Micrographs displayed uniform spherical droplets for all samples with minimal to no coalescence in all emulsions, suggesting that iCNCs facilitated the mixture of an oil in water by forming a stable emulsion. When the emulsion was made with CNCs without the use of divalent cations, the droplets disassociated within minutes (see Supplementary Fig. S5), suggesting that ionic crosslinkers participate in the structural stabilization of the outer layer of emulsion droplets. On the one hand, when CNC concentrations increased from 0.25 to 0.5% to 1% (w/v), we observed an incremental milking and creaming homogeneity of the emulsion from a partial (Figs. 1a–c and 2ac) to moderate (Figs. 1d–f, 2d–f) to full miscibility (i.e., no observable serum at the bottom of the vial containing the dispersion (Figs. 1g–i and 2g–i) of the two phases. The same trend was observed for measurements done on one week old emulsions (see Supplementary Figs. S3 and S4).

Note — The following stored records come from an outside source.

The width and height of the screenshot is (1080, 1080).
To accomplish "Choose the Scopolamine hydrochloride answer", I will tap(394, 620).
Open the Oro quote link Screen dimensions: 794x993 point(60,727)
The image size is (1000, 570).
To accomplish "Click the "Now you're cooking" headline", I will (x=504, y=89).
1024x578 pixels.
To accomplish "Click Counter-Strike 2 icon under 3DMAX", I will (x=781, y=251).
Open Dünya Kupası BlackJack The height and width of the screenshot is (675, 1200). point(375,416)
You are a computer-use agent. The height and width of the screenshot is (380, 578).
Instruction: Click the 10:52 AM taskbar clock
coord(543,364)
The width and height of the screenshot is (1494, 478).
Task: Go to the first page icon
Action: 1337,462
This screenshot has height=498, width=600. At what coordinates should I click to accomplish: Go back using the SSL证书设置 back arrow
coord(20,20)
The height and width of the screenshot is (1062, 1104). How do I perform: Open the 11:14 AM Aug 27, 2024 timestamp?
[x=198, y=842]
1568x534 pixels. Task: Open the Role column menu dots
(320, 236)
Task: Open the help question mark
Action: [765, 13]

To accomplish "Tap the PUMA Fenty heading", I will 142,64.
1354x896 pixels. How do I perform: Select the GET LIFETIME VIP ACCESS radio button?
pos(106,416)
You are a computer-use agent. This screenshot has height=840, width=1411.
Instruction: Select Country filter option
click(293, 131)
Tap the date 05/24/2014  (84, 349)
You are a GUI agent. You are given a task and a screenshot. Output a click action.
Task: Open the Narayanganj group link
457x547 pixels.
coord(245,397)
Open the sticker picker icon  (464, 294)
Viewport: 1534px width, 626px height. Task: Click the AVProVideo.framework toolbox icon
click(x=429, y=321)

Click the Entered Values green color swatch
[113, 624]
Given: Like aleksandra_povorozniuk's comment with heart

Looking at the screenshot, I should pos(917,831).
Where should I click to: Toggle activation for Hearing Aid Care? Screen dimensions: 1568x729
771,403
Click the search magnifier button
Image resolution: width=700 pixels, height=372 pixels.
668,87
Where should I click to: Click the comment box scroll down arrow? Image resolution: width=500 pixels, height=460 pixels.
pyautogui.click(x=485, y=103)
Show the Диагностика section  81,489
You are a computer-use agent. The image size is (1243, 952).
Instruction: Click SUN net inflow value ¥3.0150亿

On the other hand, emulsions made of two non-miscible liquids, in which iCNCs were dispersed in oil, led to the formation of stable micron size droplets. This observation allows to deduce that iCNCs acted as emulsifying agents and chemical bridges between the two liquids in the dispersion. As particles are more strongly held at the interface owing to ionic crosslinking, they are prone to be held into the continuous phase during a bridging occurrence. Also, higher concentrations of colloidal particles would further speed up the assembly of the droplet, leading to a more stable emulsion. This suggests that bridging is affected not only by surface-active compounds that adsorb at the boundary between an oil and water, but also by particle interactions and their packing at the surface of the colloids.

Effect of surface charge

Zeta potential (ZP) was used to evaluate the effect of ionic crosslinking on emulsion stability by determining the magnitude of charge on the surface of emulsion droplets (Fig. 4). ZP values were determined close to neutral values of pH 6. The control emulsions (i.e., stabilized by pure CNCs without any salt or ionic crosslinkers added) presented the highest negative ZP (–43.26 ± 2.11 mV) attributable to the layer of deprotonated or sulfonated (OSO3) CNCs at the droplet interface. Such a high ZP leads to electrostatic repulsive forces (between adjacent CNCs at the interface) having an overpowering effect, resulting in the CNC layer breaking up and emulsion droplets coalescing over time (see Supplemental Fig. S5). This suggests that sulfonated CNCs alone are not good candidates for long-term stability of Pickering emulsions.

Figure 4
figure 4

Evaluation of the zeta potential of emulsion droplets as a function of ionically crosslinked CNCs (iCNCs) at varied concentrations of (a) Mg(NO3)2 and (b) Zn(NO3)2 to show the effect of surface charge on the formation of droplets.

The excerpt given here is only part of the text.